Jun 11, 2014 | Sexuality
Sometimes I wish there were a Christian Cosmopolitan magazine. I know – it’s an oxymoron. But bear with me.
What if there were a magazine for Christian young women that had articles not only about being your best at work, how to wake up in the morning, modesty and fashion – but also about birth control options other than the pill? About what sex looks like in marriage? Articles about the questions young women are asking that the church and family refuse to answer in a Christian context?
While plenty of books have been written, I know there are many young women who have questions they didn’t dare ask, and those questions were eventually answered by an eager world of Cosmo, Self, and Elle. The girls find their answers – but from the wrong people, and in the wrong places, with the wrong worldview.
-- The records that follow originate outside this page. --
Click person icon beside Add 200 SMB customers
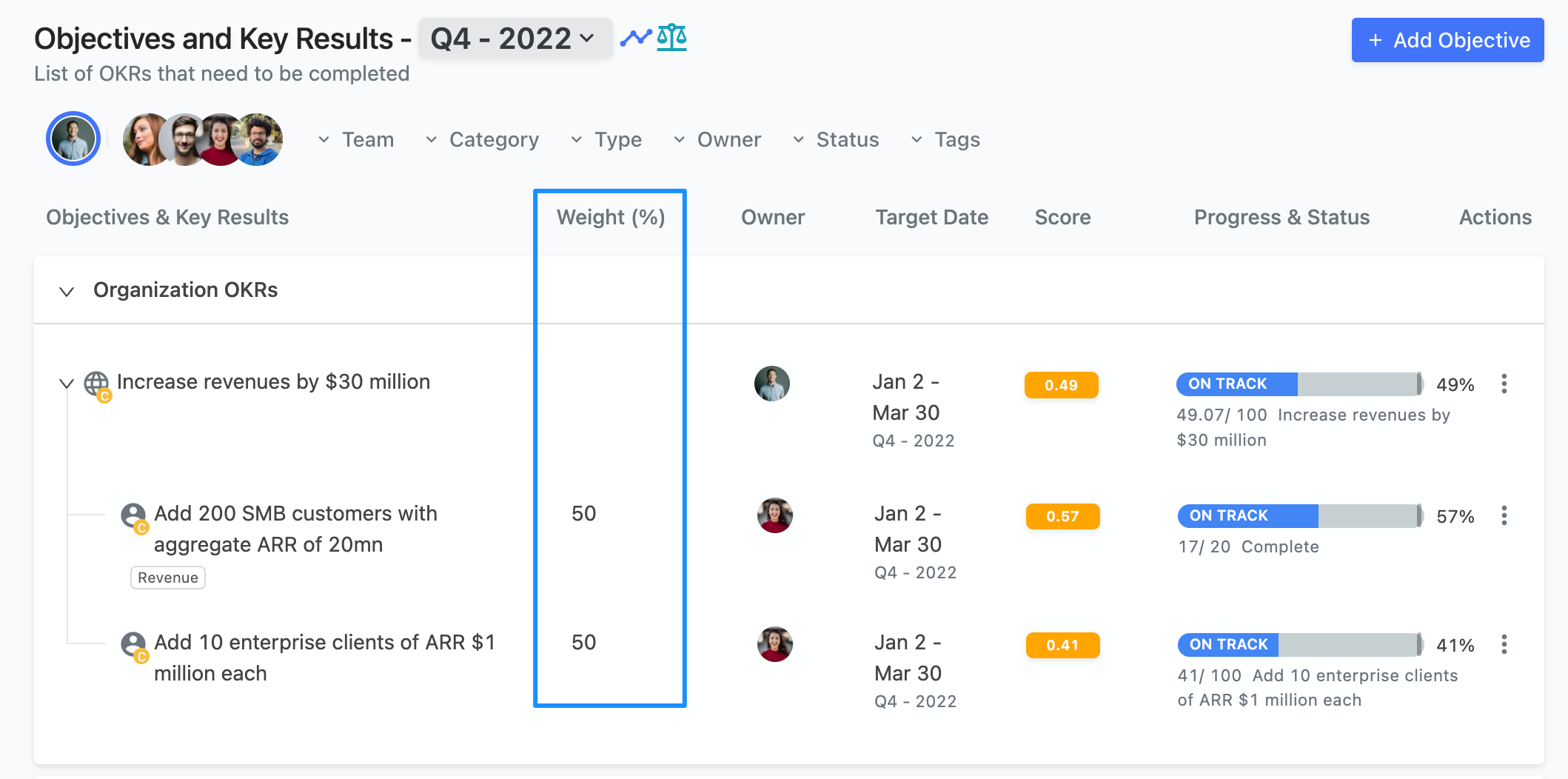The width and height of the screenshot is (1568, 779). 134,517
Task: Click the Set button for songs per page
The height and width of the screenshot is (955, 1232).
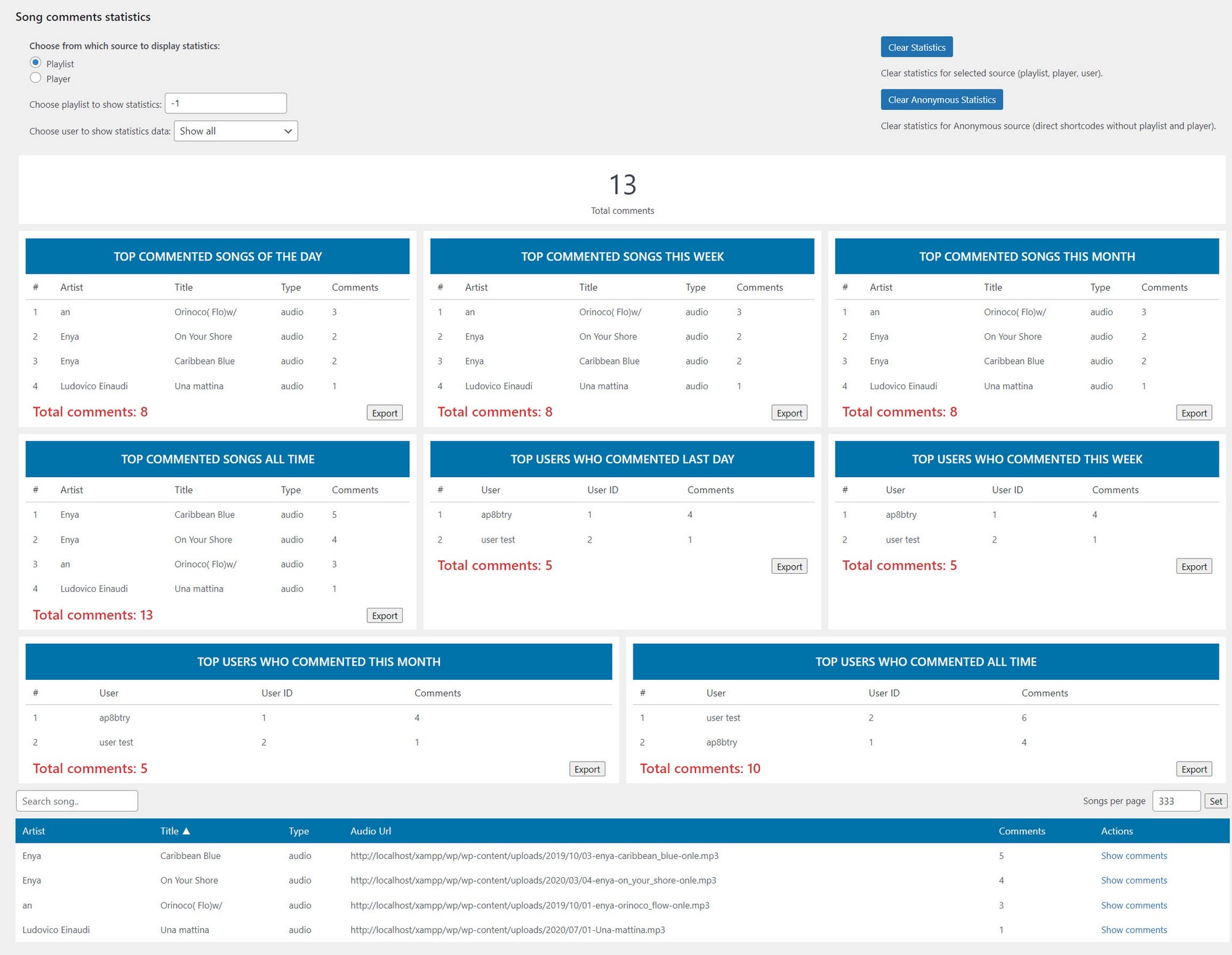Action: (x=1216, y=801)
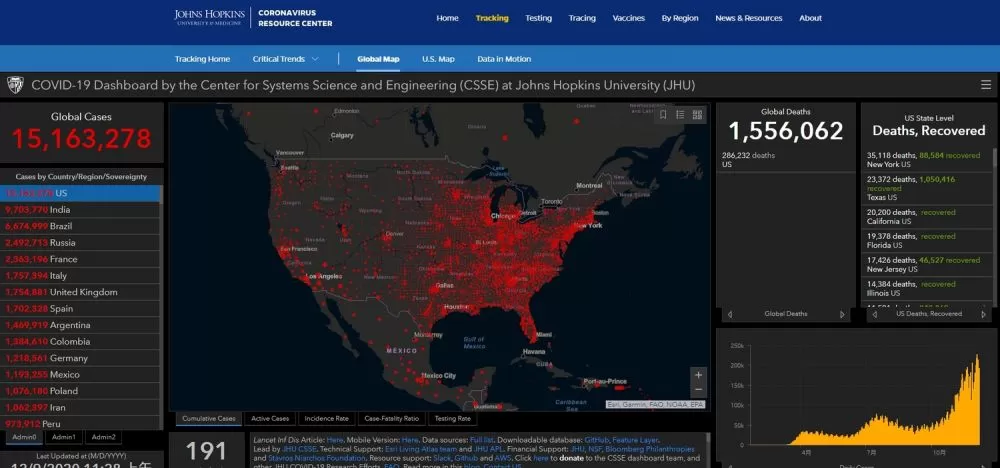Expand the Critical Trends dropdown
1000x468 pixels.
point(285,59)
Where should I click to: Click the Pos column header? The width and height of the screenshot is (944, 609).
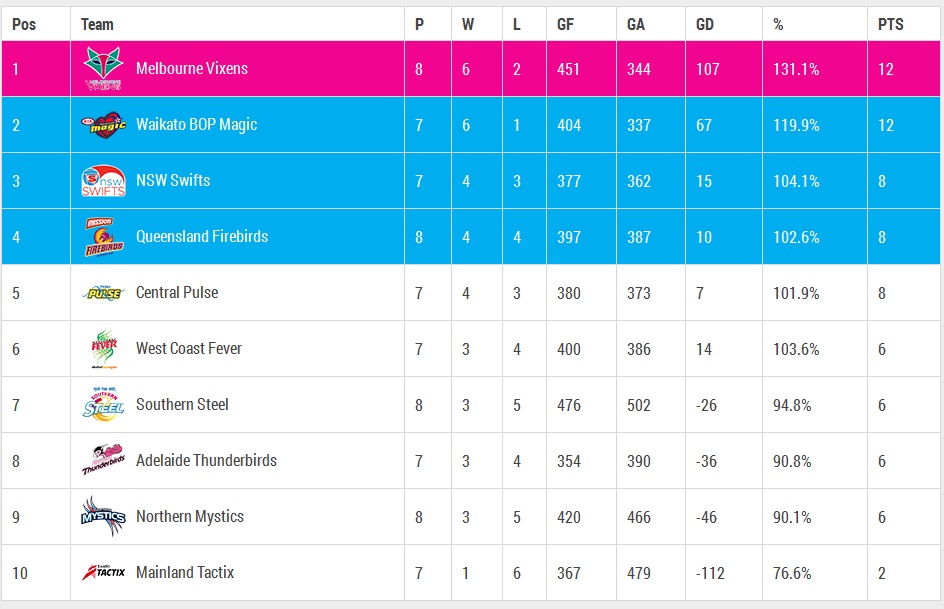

So we find girls who started out with every tool necessary to build a future bright with hope and blessing, and watch them throw it away to prove nothing to nobody. We see little daughters grow up into young women, their innocent eyes now lined with anger because they believe the purity ring prevented them from experiencing real life. But as they go about experiencing, experimenting, and finding themselves, they lose something far more precious.
In the grocery store check out line we’re told that sexual freedom is being in control of your own body and giving it to whoever you please, whenever you please, and in as many small pieces as you choose to meter out at a time. But Cosmo only tells girls about the night before, not the morning after…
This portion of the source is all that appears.